**Sezione del documento:**

-*-

Rimasero fuori dalle conquiste longobarde Venezia, il Sud d’Italia, Roma, la Liguria e la testa di ponte bizantina di Ravenna, che comprendeva la fascia costiera adriatica fino ad Ancona e, verso l’interno, da Rimini arrivava, con incerta definizione di confini, fino a Modena.

Bisogna certamente precisare che, i Bizantini, legittimi proprietari della corona d’Oriente si ritenevano proprietari anche di quella d’Occidente, in contrasto con il Papa.

La concessione al Papa della corona d’Occidente era stata fatta da Costantino.

I Longobardi, occuparono le zone interne, lasciando ai Bizantini quelle costiere.

Alboino si preoccupò soprattutto di consolidare il possesso del territorio imponendo i propri duchi e le proprie leggi primitive, che ben poco avevano da spartire con il diritto romano, ostentando distacco ed indifferenza per le vecchie strutture imperiali e per le genti latine, con le quali il suo popolo mai si integrò completamente.

In quel periodo la strada di Monte Bardone divenne importante per i collegamenti tra longobardi tra il nord e il centro d’Italia.

La Via Emilia, che scendendo verso sud dopo Parma correva in territorio Bizantino, era più lunga rispetto ad oggi e in cattive condizioni.

Il Passo della Cisa era un Passo naturale che abbreviava il percorso verso la Toscana, senza presentare difficoltà.

Esso era stato probabilmente usato anche in epoca romana da quelli che viaggiavano senza carri.

La prima preoccupazione dei Longobardi forse fu il riassetto del fondo stradale e la costruzione di fortilizi che garantissero la sicurezza delle comunicazioni. Essa, infatti, avrebbe potuto risentire di una presenza bizantina nei due versanti dell’Appennino, motivata dalla necessità di mantenere, il collegamento di Ravenna con la Liguria, detta allora "Maritima", essendo la via per mare troppo lunga.

Il quadro della situazione italiana era desolante: città diroccate e spopolate, incapace di collegamento con il territorio circostante: castelli stremati a causa delle razzie dei barbari.

-*-

**Problema posto 1:**
Riporta il brano sui Longobardi cominciando da "I Longobardi, occuparono" e terminando con "viaggiavano senza carri.".
**Problema posto 2:**
Prosegui il brano sui Longobardi a partire dalla sua ultima frase.

**Materiale:**
-*-

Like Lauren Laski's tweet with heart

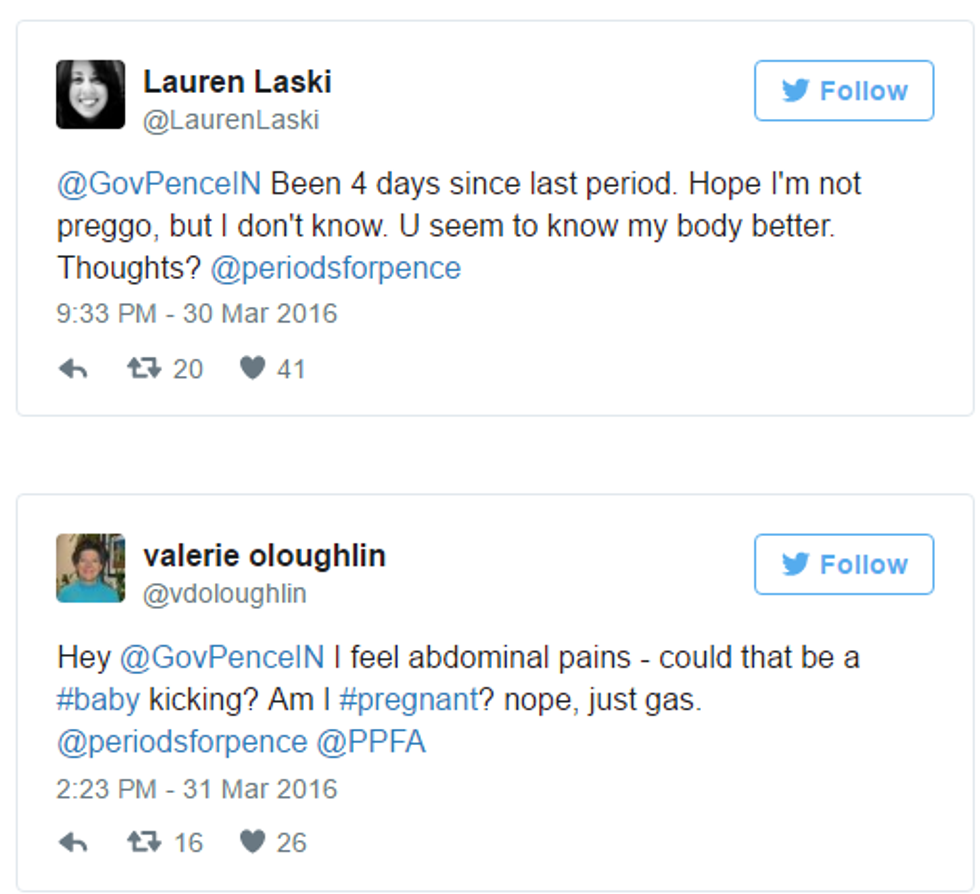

-*-

**Risposta 1:**
I Longobardi, occuparono le zone interne, lasciando ai Bizantini quelle costiere.

Alboino si preoccupò soprattutto di consolidare il possesso del territorio imponendo i propri duchi e le proprie leggi primitive, che ben poco avevano da spartire con il diritto romano, ostentando distacco ed indifferenza per le vecchie strutture imperiali e per le genti latine, con le quali il suo popolo mai si integrò completamente.

In quel periodo la strada di Monte Bardone divenne importante per i collegamenti tra longobardi tra il nord e il centro d’Italia.

La Via Emilia, che scendendo verso sud dopo Parma correva in territorio Bizantino, era più lunga rispetto ad oggi e in cattive condizioni.

Il Passo della Cisa era un Passo naturale che abbreviava il percorso verso la Toscana, senza presentare difficoltà.

Esso era stato probabilmente usato anche in epoca romana da quelli che viaggiavano senza carri.

**Risposta 2:**
I vecchi padroni erano stati sostituiti quasi ovunque dalle nuove gerarchie longobarde, preoccupate soprattutto di spremere qualsiasi forma di reddito.

Col consolidarsi del potere dei conquistatori si ebbero segnali di miglioramento.

L’Editto di Rotari, che diede al suo popolo le prime leggi scritte, fu un segno dell’incivilimento che il contatto coi Romani aveva favorito. Un altro passo avanti fu la conversione al Cristianesimo. Nacquero così numerosi monasteri col favore dell’autorità regia.
 
 Il monachesimo aveva avuto in Occidente le prime manifestazioni nel quarto secolo, soprattutto in Francia; nel quinto e nel sesto trovò una sua espressione anche in Italia con San Benedetto ed ebbe grande espansione anche in epoca longobarda, in particolar modo con Teodolinda e Liutprando.

I monasteri divennero mandatari di autorità anche civile; la politica longobarda tendeva a delegarli alla gestione del territorio.

Non dovevano essere pochi coloro che chiedevano di essere accolti in quelle comunità ove, oltre che elevarsi spiritualmente, ci si poteva acculturare, si trovavano lavoro e sicurezza e si riusciva a conciliare il pranzo con la cena, pur nella talvolta esasperata rigidità della "regola".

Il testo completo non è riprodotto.